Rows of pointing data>
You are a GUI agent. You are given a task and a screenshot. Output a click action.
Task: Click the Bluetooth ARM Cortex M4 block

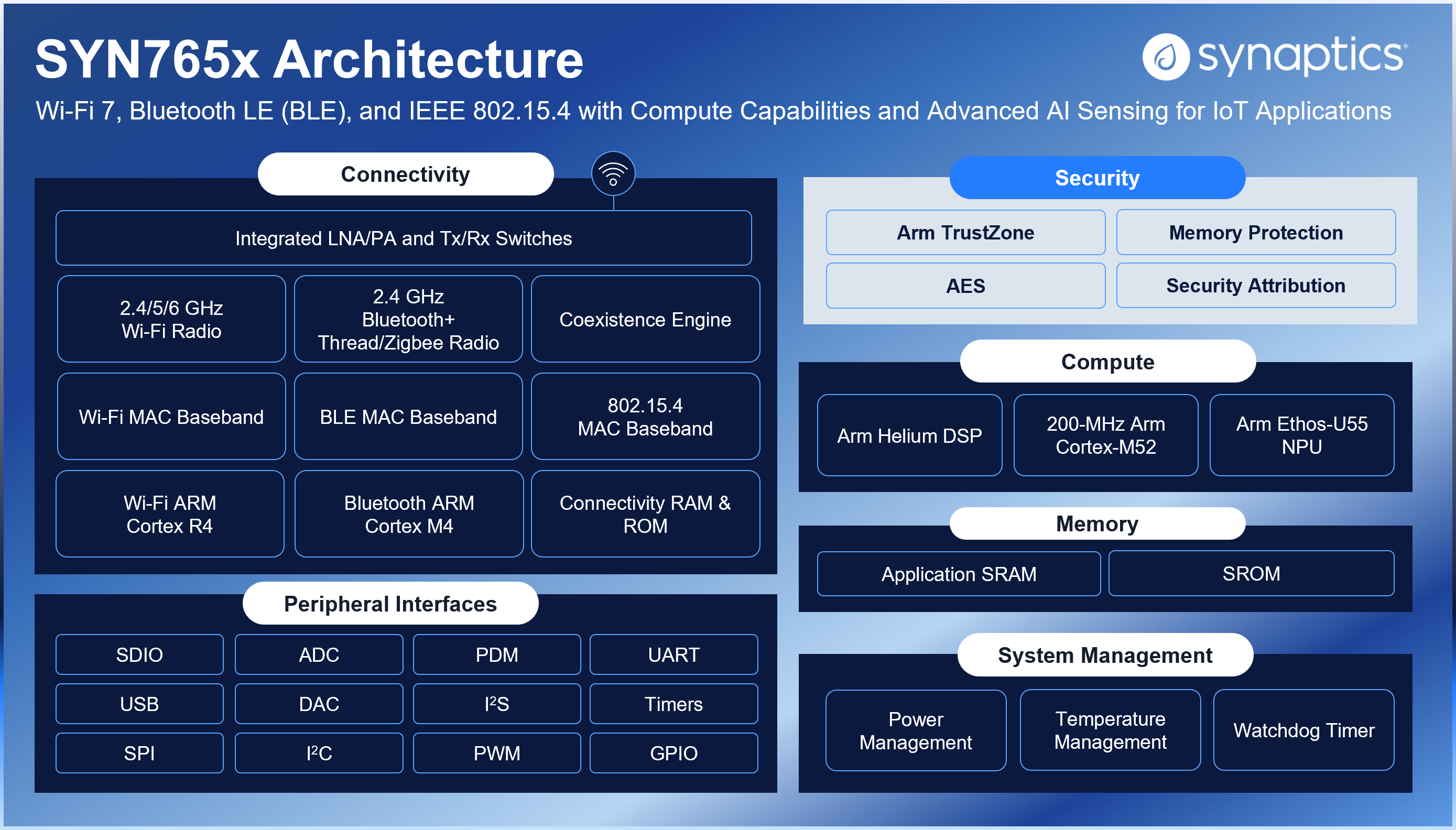click(x=409, y=514)
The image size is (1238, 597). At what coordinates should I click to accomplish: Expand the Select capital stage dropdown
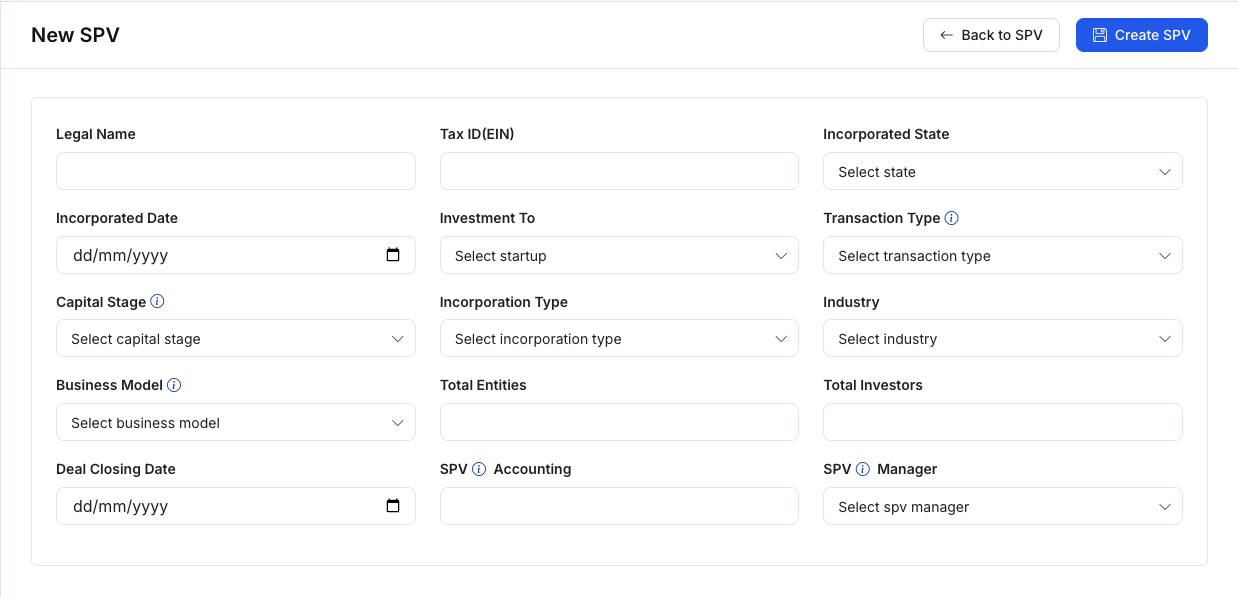[x=235, y=339]
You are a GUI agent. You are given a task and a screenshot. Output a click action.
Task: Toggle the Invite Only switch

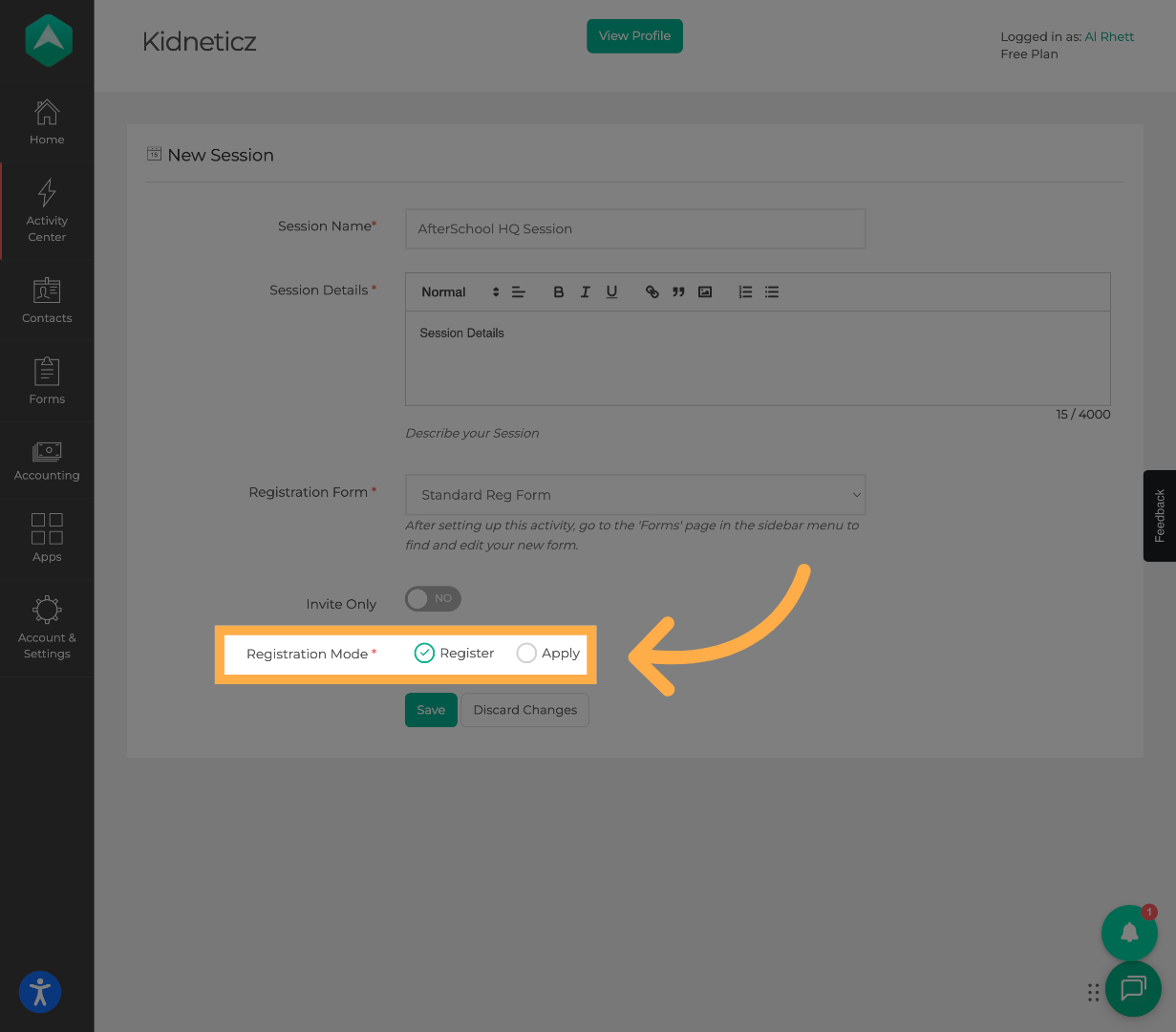[x=432, y=598]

Aim of the exercise>
Pull every line of text out of the data above and reproduce it verbatim, leaving out the pictures.

Response to the exercise>
You are a GUI agent. You are given a task and a screenshot. Output a click action.
Task: Click the Bluetooth ARM Cortex M4 block

click(x=409, y=514)
The image size is (1238, 597). At what coordinates should I click to accomplish: Expand the Select capital stage dropdown
[x=235, y=339]
You are a GUI agent. You are given a task and a screenshot. Output a click action.
Task: Toggle the Invite Only switch

[x=432, y=598]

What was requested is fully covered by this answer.